Court Opinion

ID: 3658080
Source: CourtListenerOpinion
Date Created: 2016-07-06 06:10:39.301883+00
Date Added: 2024-06-11T12:35:20.149206
License: Public Domain

James McNeeley died intestate in the early part of the year 1849, leaving surviving him, a widow, the feme defendant, since intermarried with the other defendant, and two children, the feme plaintiffs. His widow administered on his estate, and *Page 55 
this bill is filed for a settlement of her accounts as administratrix. The principal questions raised by the pleadings, calling for a decree of this Court, and on which proofs were taken upon the plaintiffs' replication to the answer, were substantially the following. It appears, that at the time of the defendant Isabella's marriage with her intestate, she owned an undivided half of two slaves, (Sarah, aged about five years, and Thompson about five months), as a tenant  —    (49) in common with her brother, William Mitchell, which slaves they had acquired by gift from their father; and she and her then husband went to live with her mother, Mrs. Mitchell, in whose possession were the said slaves, as well also a quantity of furniture belonging to the defendant, Isabella. Whilst living with Mrs. Mitchell, it does not appear that the intestate ever exercised any positive acts of ownership over the said slaves, nor that he set up any claim to them by virtue of his marriage; but they were simply understood in the family to be the property of the said Isabella and William as tenants in common. Nor does it appear that he asserted any ownership or control over the furniture there, which was his wife's. The intestate died within about three months after his marriage — having, a short time before his death, removed to a house of his own; and on removing, he did not carry with him the said slaves, or either of them, nor the said furniture. The bill alleges that the defendant's intestate, by virtue of his marriage, and acts of ownership exercised by him over the said property, acquired title thereto; and prays that the defendants may be held to account for the same as part of his estate, which had not been done by them in their inventory and accounts rendered.

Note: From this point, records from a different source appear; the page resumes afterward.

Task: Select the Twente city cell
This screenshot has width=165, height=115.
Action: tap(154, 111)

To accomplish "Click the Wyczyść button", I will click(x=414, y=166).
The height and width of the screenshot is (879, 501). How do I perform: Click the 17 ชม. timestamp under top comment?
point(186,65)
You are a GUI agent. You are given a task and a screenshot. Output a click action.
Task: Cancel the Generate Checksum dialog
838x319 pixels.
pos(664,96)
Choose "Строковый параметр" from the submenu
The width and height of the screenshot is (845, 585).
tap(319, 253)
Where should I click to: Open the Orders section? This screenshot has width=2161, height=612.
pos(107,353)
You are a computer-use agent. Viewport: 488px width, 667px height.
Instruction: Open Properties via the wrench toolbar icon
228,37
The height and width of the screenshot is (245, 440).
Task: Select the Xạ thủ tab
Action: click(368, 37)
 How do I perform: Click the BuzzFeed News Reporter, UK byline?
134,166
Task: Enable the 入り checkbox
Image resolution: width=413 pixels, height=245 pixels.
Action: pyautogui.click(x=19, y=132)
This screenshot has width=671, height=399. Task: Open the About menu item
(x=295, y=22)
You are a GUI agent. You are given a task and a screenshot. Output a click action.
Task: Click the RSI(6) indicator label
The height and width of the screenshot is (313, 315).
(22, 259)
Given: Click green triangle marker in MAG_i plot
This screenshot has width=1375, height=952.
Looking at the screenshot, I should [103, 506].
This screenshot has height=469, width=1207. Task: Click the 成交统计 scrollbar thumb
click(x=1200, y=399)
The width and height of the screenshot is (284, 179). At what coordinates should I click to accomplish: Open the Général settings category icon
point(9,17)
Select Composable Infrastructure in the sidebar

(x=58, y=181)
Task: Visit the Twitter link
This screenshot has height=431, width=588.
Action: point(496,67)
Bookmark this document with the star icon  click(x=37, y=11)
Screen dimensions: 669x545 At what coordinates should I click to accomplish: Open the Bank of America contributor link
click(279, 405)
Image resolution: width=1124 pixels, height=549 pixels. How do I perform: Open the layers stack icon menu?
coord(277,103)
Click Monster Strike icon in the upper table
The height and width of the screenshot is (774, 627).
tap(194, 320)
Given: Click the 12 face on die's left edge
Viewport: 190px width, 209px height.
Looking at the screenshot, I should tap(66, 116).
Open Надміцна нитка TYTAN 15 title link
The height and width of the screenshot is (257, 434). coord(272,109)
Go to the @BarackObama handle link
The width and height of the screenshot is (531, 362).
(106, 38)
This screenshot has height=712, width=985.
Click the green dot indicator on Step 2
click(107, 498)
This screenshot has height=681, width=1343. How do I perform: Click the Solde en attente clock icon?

The answer denies that the intestate ever reduced said property into possession, or claimed or exercised control over the same, and insists upon the title of the defendant Isabella, by right of survivorship. Proofs were taken also upon the question of the defendants' liability to account for certain bonds made to the defendant, Isabella, before her said marriage with the intestate, but this point was yielded by the plaintiffs' counsel in this Court.
There can be no doubt that the negro girl Sarah and the boy Thompson became the property of the defendant Isabella's intestate by his intermarriage with her. They were *Page 56 
at the house of the said defendant's mother, with whom she lived at the time of her marriage, were not claimed adversely by her mother or any other person, and, therefore, (50)  became the property of her husband jure marito, whether he ever took them home or not. Pettijohn v. Beasley,15 N.C. 512, and Stephens v. Doak, 37 N.C. 348, cited by the plaintiffs' counsel, show that the wife's being tenant in common with another person, of the said slaves, made no difference. The household furniture which the said Isabella had at her mother's, at the time of her said marriage, became also the property of her husband, for which she, as his administratrix, is bound to account as part of his estate. But the notes which she held, payable to herself, having never been collected by her husband, survived to her; and it is now admitted by the plaintiffs' counsel that she is not bound to account for them.
The plaintiffs are entitled to an account from the defendants, of the administration of the intestate by the defendant Isabella, for which a reference must be made to the Clerk, if the parties desire it.
PER CURIAM.                           Decreed accordingly.
Cited: Benbow v. Moore, 114 N.C. 273; Fowler v. McLaughlin, 131 N.C. 210.